Realizing the present day situation, in every photograph we see of Jerusalem we see clearly the abominations standing on the holy place, the Temple Mount. Where once stood the beautiful Temple that Solomon built to the glory of God, where God's glory dwelt among His people, now stand the Dome of the Rock and the El Aksa mosque, and the followers of this religion number a quarter of the world's population.

All these Moslem eyes are upon Jerusalem, and recent press reports of the nations' intentions to take Jerusalem under their control if they deem it necessary (!) have brought the conviction to those who read and believe God's Word that they are on a terrible collision course with the Almighty.

World leaders often connive to threaten Israel's leaders against their stand for Jerusalem as Israel's eternal and indivisible capital.
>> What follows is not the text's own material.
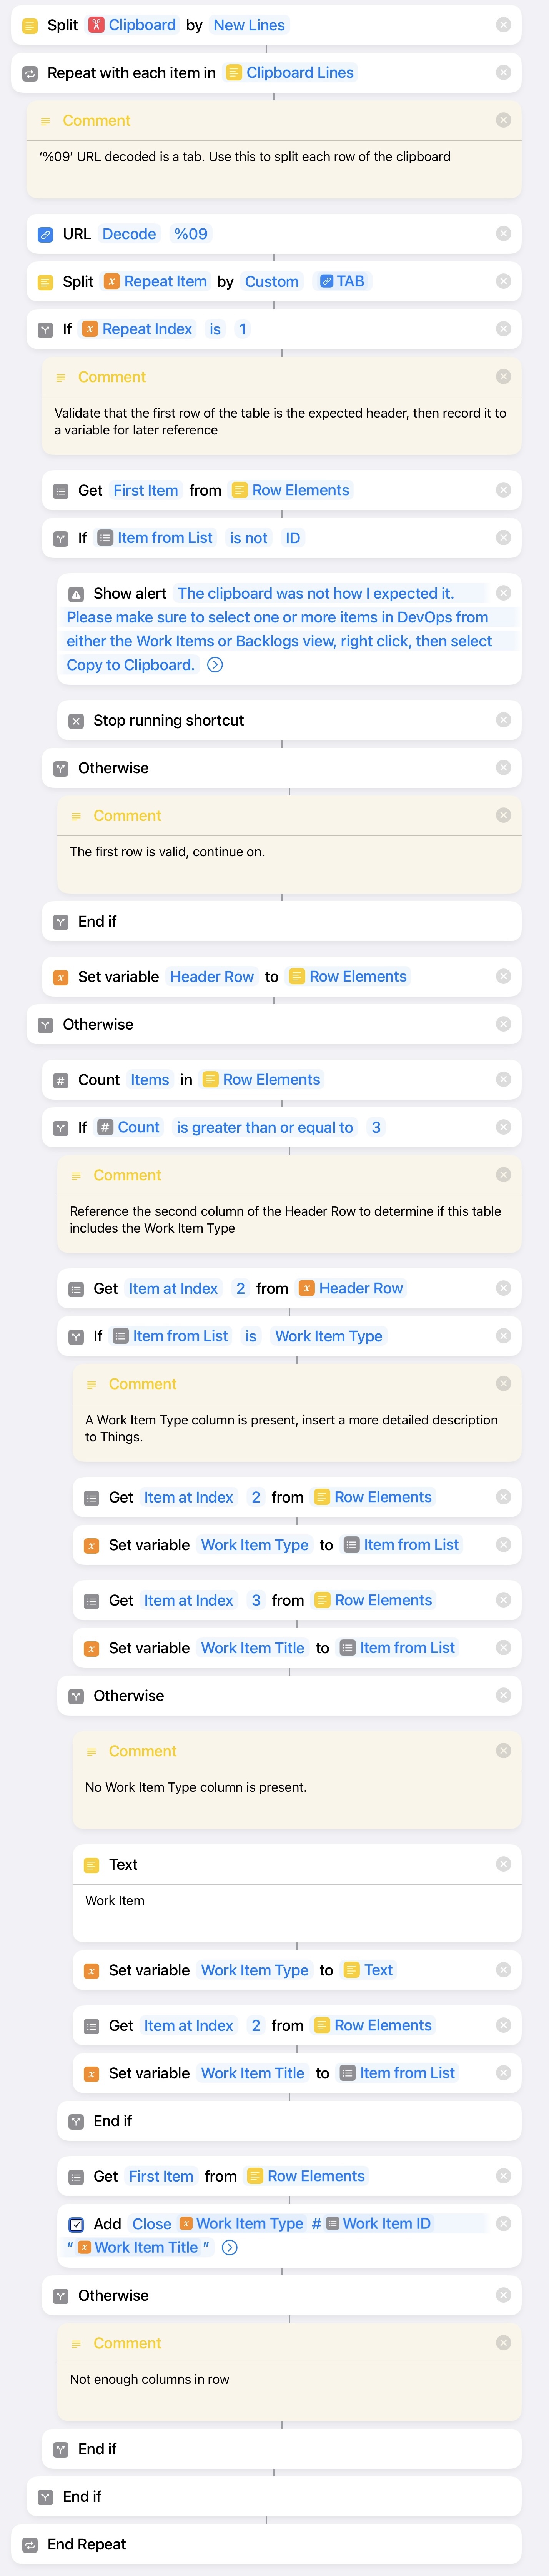Viewport: 549px width, 2576px height.
Task: Change the Custom separator option
Action: coord(272,282)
Events can unfold swiftly – today's headlines can be tomorrow's out-of-date news – but surely in the plight of Israel in the day of which Asaph speaks in the psalms we can see Israel's PLIGHT today.


And as we look further into Psalm 79 we can see an undertone of a confidence in God who is dealing with His people by their suffering. It is God after all who turns man to repentance, as Moses wrote in his psalm: "You turn man to destruction (brokenness, contrition), and say, 'Return, O children of men'" (90:3).
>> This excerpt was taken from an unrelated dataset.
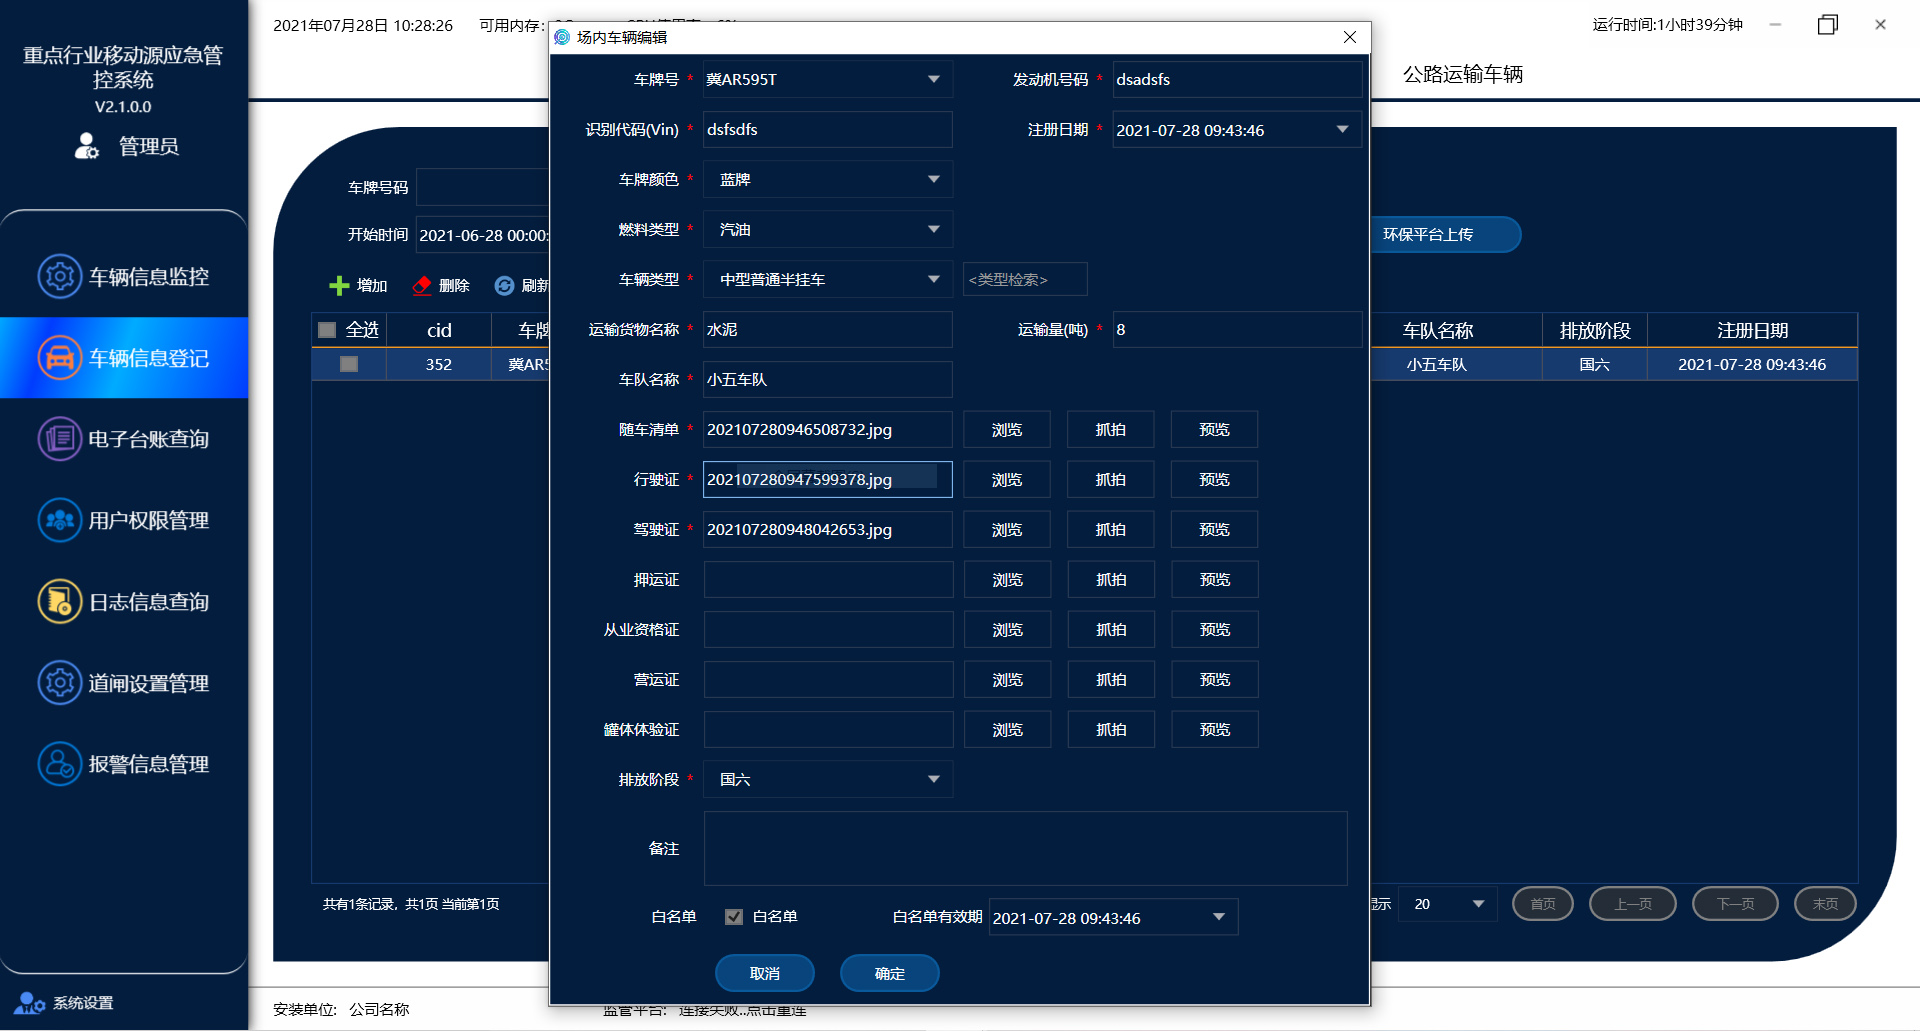Open alarm information management icon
Isaiah also speaks of a God who answers the prayers of repentant people: "For thus says the High and Lofty One who inhabits eternity, whose name is Holy: 'I dwell in the high and holy place, with him who has a contrite and humble spirit, to revive the spirit of the humble, and to revive the heart of the contrite ones'" (57:15).

In his prayers the psalmist has a sevenfold emphasis as he prays for pardon, for help and for deliverance: "Oh, do not remember former iniquities against us! Let your tender mercies come speedily to meet us, for we have been brought very low.
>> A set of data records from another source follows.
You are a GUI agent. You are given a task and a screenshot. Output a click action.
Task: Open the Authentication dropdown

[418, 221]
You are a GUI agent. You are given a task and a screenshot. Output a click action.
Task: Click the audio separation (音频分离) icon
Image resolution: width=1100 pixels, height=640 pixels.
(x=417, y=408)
'Help us, O God of our salvation, for the glory of your name; and deliver us, and provide atonement for our sins for your name's sake. Why should the nations say, 'Where is their God?' Let there be known among the nations in our sight the avenging of the blood of your servants which has been shed" (Psalm 79:8-10).


However, the psalm ends, not in the spirit of bargaining with God, but rather with a promise of dedication to God. After all, vengeance belongs not to us but to God. "So we, your people, and sheep of your pasture, will give you thanks for ever; we will show forth your praise to all generations."

The prophet Joel reveals that God surely will defend His people and His city Jerusalem. "The LORD also will roar from Zion, and utter his voice from Jerusalem; the heavens and earth will shake; but the LORD will be a shelter for his people, and the strength of the children of Israel" (3:16).

So in this Psalm 79 we see the expression of the PLIGHT, the PRAYERS and the PROMISE of God's people, which surely we can apply in our day and generation as we look forward with anticipation to the fulfilment of all the promises of a great, indeed an Almighty God.